Long-term reliability is one of the major requirements for the operation of automotive exhaust aftertreatment systems based on selective catalytic reduction (SCR). For an efficient reduction of nitrogen oxides in the SCR catalyst it is desirable that the thermolysis of the injected urea water solution (UWS) is completed within the mixing section of the exhaust system. Urea might undergo a number of secondary reactions leading to the formation of solid deposits on system walls. A deeper understanding of the mechanisms and influence factors is a basic requirement to prevent and predict undesired decomposition products.

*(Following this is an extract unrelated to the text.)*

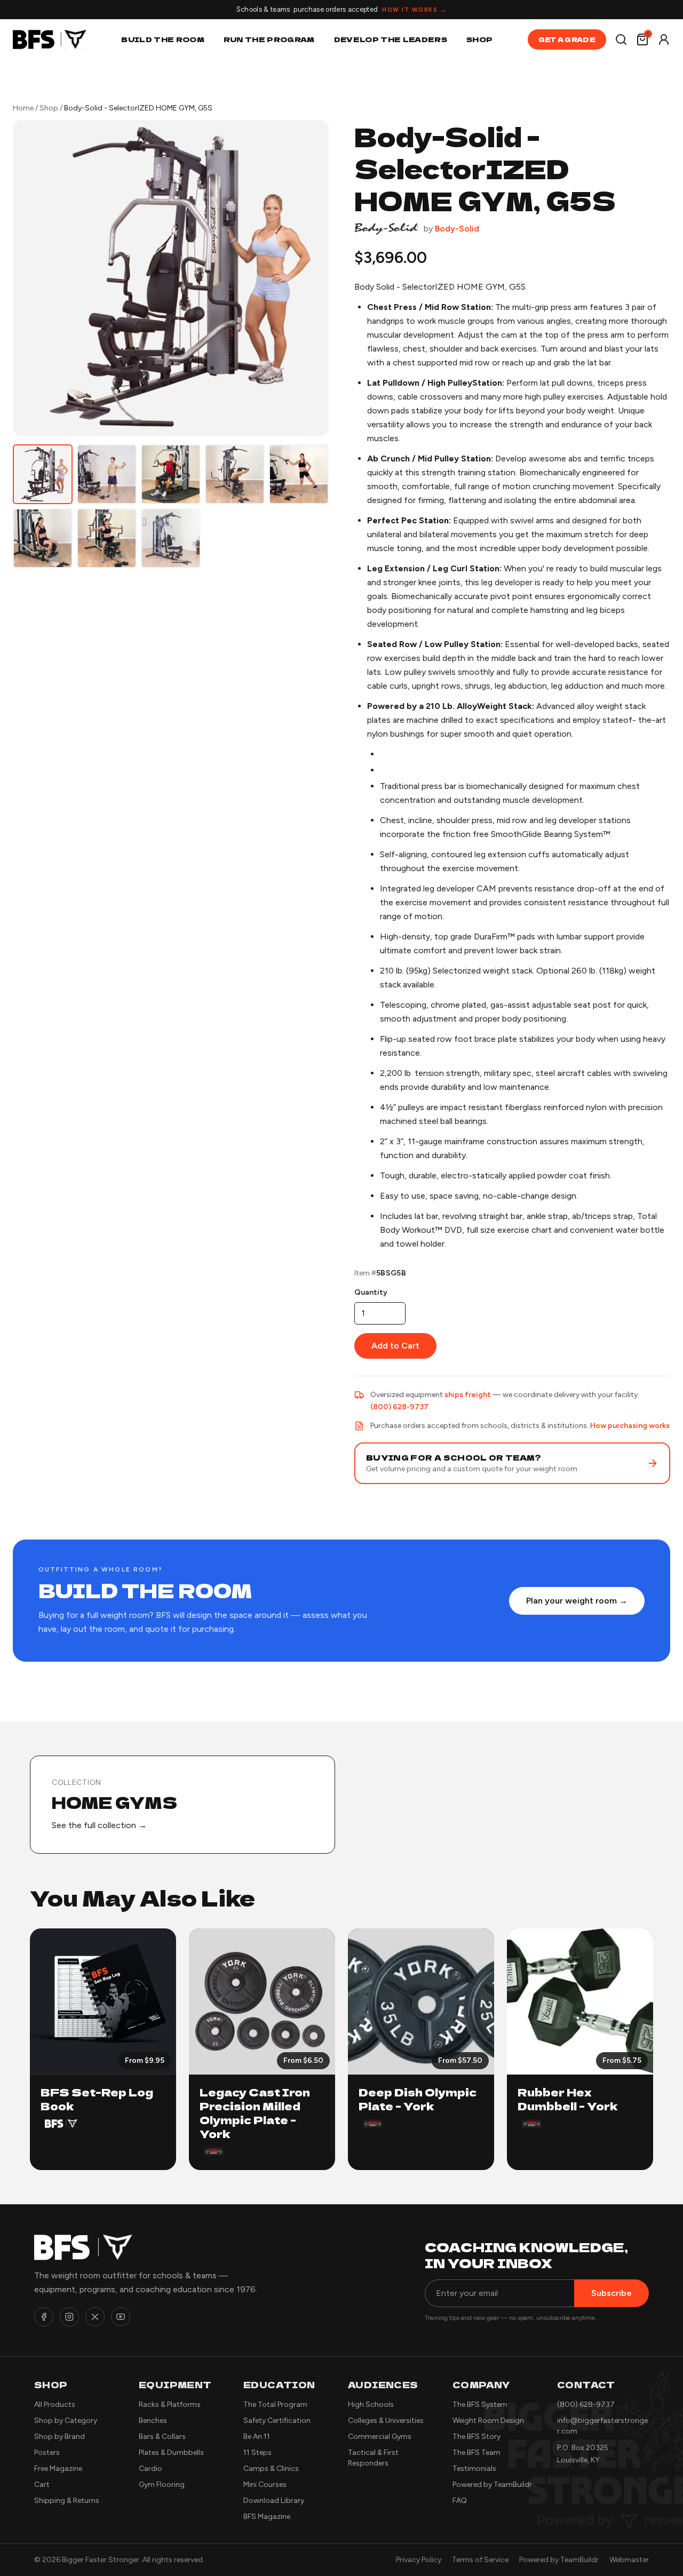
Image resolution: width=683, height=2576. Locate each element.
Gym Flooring (162, 2484)
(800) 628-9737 (399, 1406)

This paper outlines the mechanisms of UWS transport and deposition on a typical mixing element geometry. The conditions leading to deposit formation were investigated based on optical and temperature measurements in a box with optical access. A good correlation with the deposit location observed at the close-to-series exhaust system was found. A chemical analysis complemented the investigations. Wall film formation and propagation within the SCR system were simulated with a validated CFD model. Numerous influence parameters were studied and integrated into a predictive post-processing routine.
The observations show that deposits can be formed up to Leidenfrost temperature. The liquid film pathways did not change significantly depending on the operating conditions. An increase of the UWS injection rate solely shifted the deposit location.
Further work is necessary to enhance and verify the modelling approach with respect to wall film and deposit chemistry. It will also focus on decreasing simulation wall time.